[ovs-dev] [PATCH v3 0/9] OVSDB Relay Service Model. (Was: OVSDB 2-Tier deployment)
Mark Gray
mark.d.gray at redhat.com
Thu Jul 15 16:45:15 UTC 2021
On 14/07/2021 14:50, Ilya Maximets wrote:
> Replication can be used to scale out read-only access to the database.
> But there are clients that are not read-only, but read-mostly.
> One of the main examples is ovn-controller that mostly monitors
> updates from the Southbound DB, but needs to claim ports by sending
> transactions that changes some database tables.
>
> Southbound database serves lots of connections: all connections
> from ovn-controllers and some service connections from cloud
> infrastructure, e.g. some OpenStack agents are monitoring updates.
> At a high scale and with a big size of the database ovsdb-server
> spends too much time processing monitor updates and it's required
> to move this load somewhere else. This patch-set aims to introduce
> required functionality to scale out read-mostly connections by
> introducing a new OVSDB 'relay' service model .
>
> In this new service model ovsdb-server connects to existing OVSDB
> server and maintains in-memory copy of the database. It serves
> read-only transactions and monitor requests by its own, but forwards
> write transactions to the relay source.
>
> Key differences from the active-backup replication:
> - support for "write" transactions.
> - no on-disk storage. (probably, faster operation)
> - support for multiple remotes (connect to the clustered db).
> - doesn't try to keep connection as long as possible, but
> faster reconnects to other remotes to avoid missing updates.

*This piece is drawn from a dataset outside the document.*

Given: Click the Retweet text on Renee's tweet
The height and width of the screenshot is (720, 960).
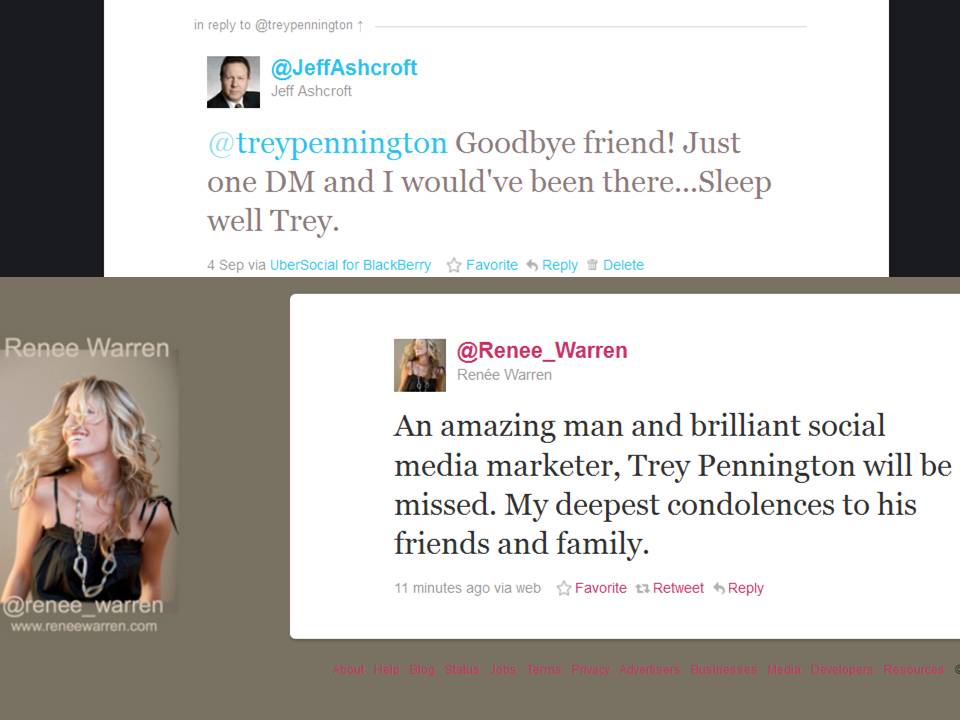Looking at the screenshot, I should click(678, 588).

> - No need to know the complete database schema beforehand,
> only the schema name.
> - can be used along with other standalone and clustered databases
> by the same ovsdb-server process. (doesn't turn the whole
> jsonrpc server to read-only mode)
> - supports modern version of monitors (monitor_cond_since),
> because based on ovsdb-cs.
> - could be chained, i.e. multiple relays could be connected
> one to another in a row or in a tree-like form.
>
> Bringing all above functionality to the existing active-backup
> replication doesn't look right as it will make it less reliable
> for the actual backup use case, and this also would be much
> harder from the implementation point of view, because current
> replication code is not based on ovsdb-cs or idl and all the required
> features would be likely duplicated or replication would be fully
> re-written on top of ovsdb-cs with severe modifications of the former.
>
> Relay is somewhere in the middle between active-backup replication and
> the clustered model taking a lot from both, therefore is hard to
> implement on top of any of them.
>
> To run ovsdb-server in relay mode, user need to simply run:
>
> ovsdb-server --remote=punix:db.sock relay:<schema-name>:<remotes>
>
> e.g.
>
> ovsdb-server --remote=punix:db.sock relay:OVN_Southbound:tcp:127.0.0.1:6642
>
> More details and examples in the documentation in the last patch
> of the series.
>
> I actually tried to implement transaction forwarding on top of
> active-backup replication in v1 of this seies, but it required
> a lot of tricky changes, including schema format changes in order
> to bring required information to the end clients, so I decided
> to fully rewrite the functionality in v2 with a different approach.
>
>
> Testing
> =======
>
> Some scale tests were performed with OVSDB Relays that mimics OVN
> workloads with ovn-kubernetes.
> Tests performed with ovn-heater (https://github.com/dceara/ovn-heater)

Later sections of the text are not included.